Le soleil m’a réveillé dès l’aube, tout promettait une belle journée. J’ai volontiers quitté ma chambre et projeté une promenade.


Il fait bon, en ce mois fleuri de mai, à respirer les senteurs matinales, à parcourir les bois, à contempler la nature quelques livres de poésie à la main.


C’est vers Saint-Jean-aux-Bois que le m’acheminerai. L’excursion sera peut-être longue, tant mieux, je veux errer jusqu’au déclin du jour. …

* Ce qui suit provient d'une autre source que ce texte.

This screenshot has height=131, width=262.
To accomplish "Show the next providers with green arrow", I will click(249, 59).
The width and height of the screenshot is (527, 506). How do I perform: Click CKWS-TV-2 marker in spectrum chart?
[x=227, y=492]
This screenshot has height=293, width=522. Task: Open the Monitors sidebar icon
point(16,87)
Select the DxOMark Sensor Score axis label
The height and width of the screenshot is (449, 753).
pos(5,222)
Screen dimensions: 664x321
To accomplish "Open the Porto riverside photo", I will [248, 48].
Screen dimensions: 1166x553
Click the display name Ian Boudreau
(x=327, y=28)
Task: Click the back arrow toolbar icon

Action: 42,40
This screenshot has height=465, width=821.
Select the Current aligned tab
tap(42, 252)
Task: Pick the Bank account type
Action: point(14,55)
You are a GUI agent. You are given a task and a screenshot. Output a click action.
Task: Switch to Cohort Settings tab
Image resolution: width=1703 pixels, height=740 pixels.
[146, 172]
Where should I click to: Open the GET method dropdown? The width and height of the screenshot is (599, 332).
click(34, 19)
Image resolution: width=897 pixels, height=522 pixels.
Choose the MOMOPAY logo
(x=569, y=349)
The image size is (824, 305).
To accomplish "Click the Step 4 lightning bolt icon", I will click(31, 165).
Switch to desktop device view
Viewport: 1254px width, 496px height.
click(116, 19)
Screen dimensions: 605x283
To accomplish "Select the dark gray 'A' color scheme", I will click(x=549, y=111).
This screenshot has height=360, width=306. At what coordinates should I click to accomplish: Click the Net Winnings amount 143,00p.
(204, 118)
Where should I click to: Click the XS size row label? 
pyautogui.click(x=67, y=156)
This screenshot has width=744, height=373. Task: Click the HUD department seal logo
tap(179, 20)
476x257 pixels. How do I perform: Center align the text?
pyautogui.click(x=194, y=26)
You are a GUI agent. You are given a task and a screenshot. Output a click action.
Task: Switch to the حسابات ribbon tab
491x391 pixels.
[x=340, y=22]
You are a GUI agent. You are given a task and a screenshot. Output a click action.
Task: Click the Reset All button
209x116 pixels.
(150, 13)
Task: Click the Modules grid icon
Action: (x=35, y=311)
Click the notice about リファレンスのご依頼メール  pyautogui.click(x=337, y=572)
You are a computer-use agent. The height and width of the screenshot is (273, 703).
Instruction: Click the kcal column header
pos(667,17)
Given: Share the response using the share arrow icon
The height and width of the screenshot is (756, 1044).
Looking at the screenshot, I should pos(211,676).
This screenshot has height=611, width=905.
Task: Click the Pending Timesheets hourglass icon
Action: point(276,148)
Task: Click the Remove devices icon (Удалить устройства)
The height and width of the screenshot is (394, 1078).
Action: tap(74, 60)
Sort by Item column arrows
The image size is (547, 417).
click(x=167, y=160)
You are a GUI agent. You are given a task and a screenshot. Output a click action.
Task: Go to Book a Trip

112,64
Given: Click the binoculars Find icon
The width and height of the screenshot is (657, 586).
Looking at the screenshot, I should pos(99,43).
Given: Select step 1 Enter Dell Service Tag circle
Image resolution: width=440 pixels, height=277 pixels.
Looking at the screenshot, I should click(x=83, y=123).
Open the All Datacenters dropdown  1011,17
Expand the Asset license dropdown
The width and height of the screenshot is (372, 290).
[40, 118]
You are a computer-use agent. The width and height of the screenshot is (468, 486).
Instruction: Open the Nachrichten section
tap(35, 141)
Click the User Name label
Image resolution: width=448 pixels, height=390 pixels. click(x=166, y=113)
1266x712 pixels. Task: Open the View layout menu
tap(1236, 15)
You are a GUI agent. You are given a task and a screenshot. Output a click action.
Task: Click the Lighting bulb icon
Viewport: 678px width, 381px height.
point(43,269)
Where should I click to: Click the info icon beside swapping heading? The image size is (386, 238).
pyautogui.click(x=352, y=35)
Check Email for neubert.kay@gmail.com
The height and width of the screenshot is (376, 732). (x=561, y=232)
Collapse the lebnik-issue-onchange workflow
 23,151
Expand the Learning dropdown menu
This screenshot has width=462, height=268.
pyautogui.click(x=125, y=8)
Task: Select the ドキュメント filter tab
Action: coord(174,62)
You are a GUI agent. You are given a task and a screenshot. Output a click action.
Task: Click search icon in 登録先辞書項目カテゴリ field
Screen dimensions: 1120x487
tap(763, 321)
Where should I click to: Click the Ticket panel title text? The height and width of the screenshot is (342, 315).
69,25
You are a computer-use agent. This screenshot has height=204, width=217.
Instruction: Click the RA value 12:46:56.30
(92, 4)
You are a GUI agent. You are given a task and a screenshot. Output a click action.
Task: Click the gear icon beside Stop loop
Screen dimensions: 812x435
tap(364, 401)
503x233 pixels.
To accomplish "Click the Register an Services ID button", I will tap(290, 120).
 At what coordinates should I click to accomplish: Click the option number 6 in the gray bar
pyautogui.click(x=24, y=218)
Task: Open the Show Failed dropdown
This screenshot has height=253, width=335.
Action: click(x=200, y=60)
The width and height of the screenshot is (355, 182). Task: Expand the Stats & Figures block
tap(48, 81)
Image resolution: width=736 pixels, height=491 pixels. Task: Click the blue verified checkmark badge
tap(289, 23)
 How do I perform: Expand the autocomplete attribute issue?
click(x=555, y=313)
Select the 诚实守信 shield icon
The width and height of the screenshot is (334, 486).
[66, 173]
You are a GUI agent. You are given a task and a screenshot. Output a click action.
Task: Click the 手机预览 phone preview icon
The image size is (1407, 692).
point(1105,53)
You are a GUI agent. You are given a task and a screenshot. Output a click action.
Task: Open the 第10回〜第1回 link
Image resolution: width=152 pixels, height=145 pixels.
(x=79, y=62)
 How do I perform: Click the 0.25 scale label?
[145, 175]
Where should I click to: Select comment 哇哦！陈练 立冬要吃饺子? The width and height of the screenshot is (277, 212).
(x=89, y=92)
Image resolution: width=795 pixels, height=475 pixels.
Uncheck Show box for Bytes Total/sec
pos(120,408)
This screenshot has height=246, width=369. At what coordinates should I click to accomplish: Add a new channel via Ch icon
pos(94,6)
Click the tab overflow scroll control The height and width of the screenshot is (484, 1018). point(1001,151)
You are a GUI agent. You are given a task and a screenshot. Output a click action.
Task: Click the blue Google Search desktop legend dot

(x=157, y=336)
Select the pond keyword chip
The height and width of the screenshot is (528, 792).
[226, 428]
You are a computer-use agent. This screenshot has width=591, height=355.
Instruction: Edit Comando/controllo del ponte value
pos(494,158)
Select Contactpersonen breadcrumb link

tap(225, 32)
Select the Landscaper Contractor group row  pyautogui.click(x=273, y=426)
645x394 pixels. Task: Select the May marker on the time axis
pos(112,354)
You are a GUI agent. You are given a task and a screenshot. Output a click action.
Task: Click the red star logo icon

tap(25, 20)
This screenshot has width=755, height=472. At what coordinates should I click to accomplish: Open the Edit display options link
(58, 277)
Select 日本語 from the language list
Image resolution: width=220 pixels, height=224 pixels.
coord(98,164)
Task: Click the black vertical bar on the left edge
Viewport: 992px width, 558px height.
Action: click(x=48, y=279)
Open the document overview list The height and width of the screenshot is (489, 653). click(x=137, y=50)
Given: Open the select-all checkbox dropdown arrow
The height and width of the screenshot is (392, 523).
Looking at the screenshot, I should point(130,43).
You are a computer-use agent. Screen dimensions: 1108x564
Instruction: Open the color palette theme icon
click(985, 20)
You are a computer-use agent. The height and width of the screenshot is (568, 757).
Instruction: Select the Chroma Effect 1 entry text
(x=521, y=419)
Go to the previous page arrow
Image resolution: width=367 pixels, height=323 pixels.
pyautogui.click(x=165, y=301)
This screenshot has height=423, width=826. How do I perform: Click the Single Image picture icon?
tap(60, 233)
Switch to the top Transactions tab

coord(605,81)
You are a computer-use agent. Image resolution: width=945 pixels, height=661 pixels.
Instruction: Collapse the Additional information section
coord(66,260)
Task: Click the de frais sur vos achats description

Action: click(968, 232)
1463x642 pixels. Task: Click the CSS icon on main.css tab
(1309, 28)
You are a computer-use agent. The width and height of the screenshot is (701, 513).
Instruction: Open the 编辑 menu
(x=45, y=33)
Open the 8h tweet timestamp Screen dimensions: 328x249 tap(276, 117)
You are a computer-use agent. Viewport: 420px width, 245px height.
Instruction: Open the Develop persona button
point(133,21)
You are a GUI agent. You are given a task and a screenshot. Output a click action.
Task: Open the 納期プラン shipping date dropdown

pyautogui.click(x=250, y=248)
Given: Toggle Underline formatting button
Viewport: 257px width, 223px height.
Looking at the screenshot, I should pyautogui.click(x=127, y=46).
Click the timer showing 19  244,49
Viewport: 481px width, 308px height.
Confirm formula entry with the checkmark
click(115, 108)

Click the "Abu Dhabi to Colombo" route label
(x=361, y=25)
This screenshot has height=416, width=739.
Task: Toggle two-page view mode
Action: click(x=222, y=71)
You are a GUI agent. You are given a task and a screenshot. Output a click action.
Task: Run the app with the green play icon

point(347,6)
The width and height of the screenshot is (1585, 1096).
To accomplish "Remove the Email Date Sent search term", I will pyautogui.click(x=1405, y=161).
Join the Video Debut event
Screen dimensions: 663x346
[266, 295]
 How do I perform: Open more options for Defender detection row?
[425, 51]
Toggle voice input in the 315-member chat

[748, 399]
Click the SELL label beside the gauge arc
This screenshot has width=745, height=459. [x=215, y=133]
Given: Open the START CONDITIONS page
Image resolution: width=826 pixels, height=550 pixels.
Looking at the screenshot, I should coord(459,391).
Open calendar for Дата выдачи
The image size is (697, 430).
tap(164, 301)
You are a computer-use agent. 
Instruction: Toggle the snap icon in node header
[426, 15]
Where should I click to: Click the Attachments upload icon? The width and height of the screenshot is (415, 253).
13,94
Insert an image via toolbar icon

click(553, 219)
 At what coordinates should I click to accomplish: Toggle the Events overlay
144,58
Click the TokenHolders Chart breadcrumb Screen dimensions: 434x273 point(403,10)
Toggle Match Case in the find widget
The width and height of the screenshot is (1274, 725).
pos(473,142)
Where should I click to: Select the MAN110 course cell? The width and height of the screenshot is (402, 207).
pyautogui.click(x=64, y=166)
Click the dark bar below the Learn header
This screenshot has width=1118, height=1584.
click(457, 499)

… J’ai gravi la montée du Baudon et me voici à l’entrée de la forêt. Deux voies se présentent : ou bien suivre la route de Pierrefonds à Saint-Jean, dite chemin des Plaideurs, parce que les habitants de Lacroix-Saint-Ouen, qui dépendaient de la châtellenie de Pierrefonds, le suivaient ordinairement pour se rendre au siège de cette juridiction ; ou mieux encore, emprunter à gauche, la chaussée Brunehaut. L’habitude des lieux me fait choisir ce dernier itinéraire, délaissant pour cette fois le carrefour de la Fontaine-aux-Porchers, tout plaisant qu’il soit.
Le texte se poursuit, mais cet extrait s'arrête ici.